Nada disso significa, é claro, que o Estado seja menos "poético" do que qualquer outra coisa. Ao contrário, seu poder de produção e manipulação da realidade é bem conhecido. Ocorre apenas que faz parte da "poética de Estado" o esforço para apagar todos os rastros de sua própria criatividade, ao mesmo tempo que busca impedir a de todos os demais. Desse modo, pode sustentar - e há quem nele acredite - que suas invenções são "naturais", semeando assim essências por toda parte. Todo cuidado é pouco por parte do antropólogo: um descuido e ele está pronto a aceitar como dado aquilo cuja construção deveria tentar demonstrar e tornar inteligível. Desse ponto de vista, é preciso observar inclusive que a "democracia" não é necessariamente sinônimo de maior tolerância, ou seja, de menos essencialização. É o contrário que pode mesmo ocorrer, na medida em que, em nome da igualdade, toda diversidade tenda a ser suprimida (cf. :83 para o "igualitarismo essencialista"; e :111, para a "exclusão" em nome de "ideais democráticos").

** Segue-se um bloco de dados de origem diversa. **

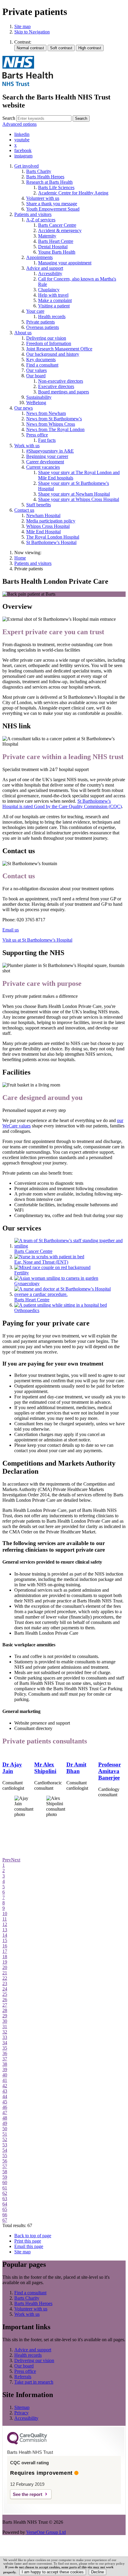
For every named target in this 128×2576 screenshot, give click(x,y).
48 (4, 2117)
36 (4, 2053)
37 (4, 2058)
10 (4, 1913)
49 (4, 2123)
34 (4, 2042)
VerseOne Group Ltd (46, 2532)
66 (4, 2214)
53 (4, 2144)
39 (4, 2069)
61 (4, 2187)
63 (4, 2198)
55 (4, 2155)
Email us (10, 929)
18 (4, 1956)
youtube (21, 139)
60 (4, 2182)
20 (4, 1967)
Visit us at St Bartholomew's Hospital (37, 940)
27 (4, 2005)
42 (4, 2085)
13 (4, 1929)
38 (4, 2064)
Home (20, 557)
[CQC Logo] (27, 2443)
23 (4, 1983)
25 (4, 1994)
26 (4, 1999)
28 (4, 2010)
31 (4, 2026)
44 (4, 2096)
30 (4, 2021)
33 (4, 2037)
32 (4, 2031)
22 (4, 1978)
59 (4, 2177)
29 (4, 2015)
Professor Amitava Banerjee (109, 1771)
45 (4, 2101)
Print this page (27, 2241)
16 (4, 1945)
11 (4, 1918)
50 (4, 2128)
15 (4, 1940)
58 (4, 2171)
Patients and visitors (32, 563)
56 (4, 2160)
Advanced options (19, 124)
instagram (23, 155)
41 (4, 2080)
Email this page (28, 2246)
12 (4, 1924)
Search (8, 118)
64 (4, 2203)
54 (4, 2150)
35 (4, 2048)
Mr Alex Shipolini (45, 1767)
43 (4, 2091)
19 (4, 1961)
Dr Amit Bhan (76, 1767)
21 (4, 1972)
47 (4, 2112)
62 (4, 2193)
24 (4, 1988)
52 (4, 2139)
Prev (6, 1859)
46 (4, 2107)
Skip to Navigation (32, 31)
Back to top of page (32, 2235)
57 (4, 2166)
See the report (27, 2494)
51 (4, 2134)
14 (4, 1935)
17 (4, 1951)
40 (4, 2074)
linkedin (21, 134)
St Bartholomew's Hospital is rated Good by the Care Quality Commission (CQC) (62, 804)
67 (4, 2220)
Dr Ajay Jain (12, 1767)
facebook (23, 150)
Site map (22, 26)
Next (15, 1859)
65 (4, 2209)
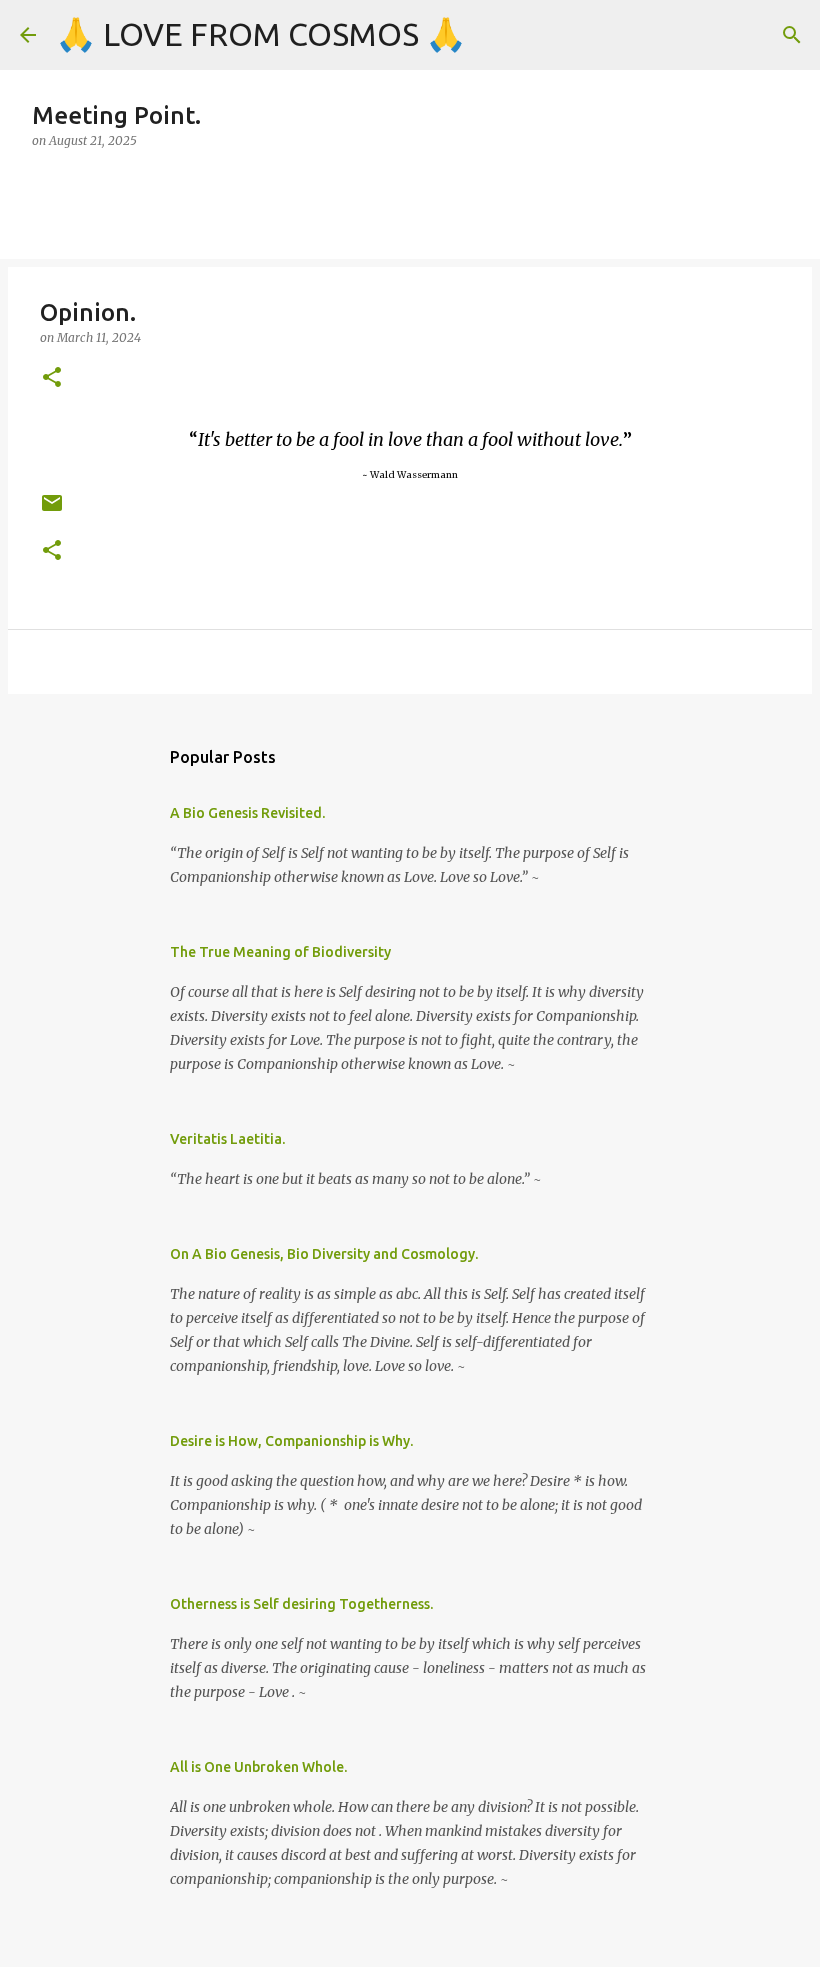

...Por outro lado, e à medida que esses processos se disseminam, atingindo a menor das aldeias gregas, a verdadeira tarefa do antropólogo surge com clareza. Recusando a falsa separação entre etnografia e teoria, ele deve seguir, de algum modo, contra a corrente. Aceitando o caráter social de suas próprias teorias, bem como a força teórica das representações nativas, e a partir das vivências mais concretas e das experiências mais profundas, deve praticar o que Roland Barthes denominou certa vez uma etimologia às avessas (capítulo 3): não a que busca a "verdadeira" origem oculta das palavras, mas a que tenta dissolver em seus múltiplos processos de criação aquilo, palavras e coisas, que nos é apresentado como "natural".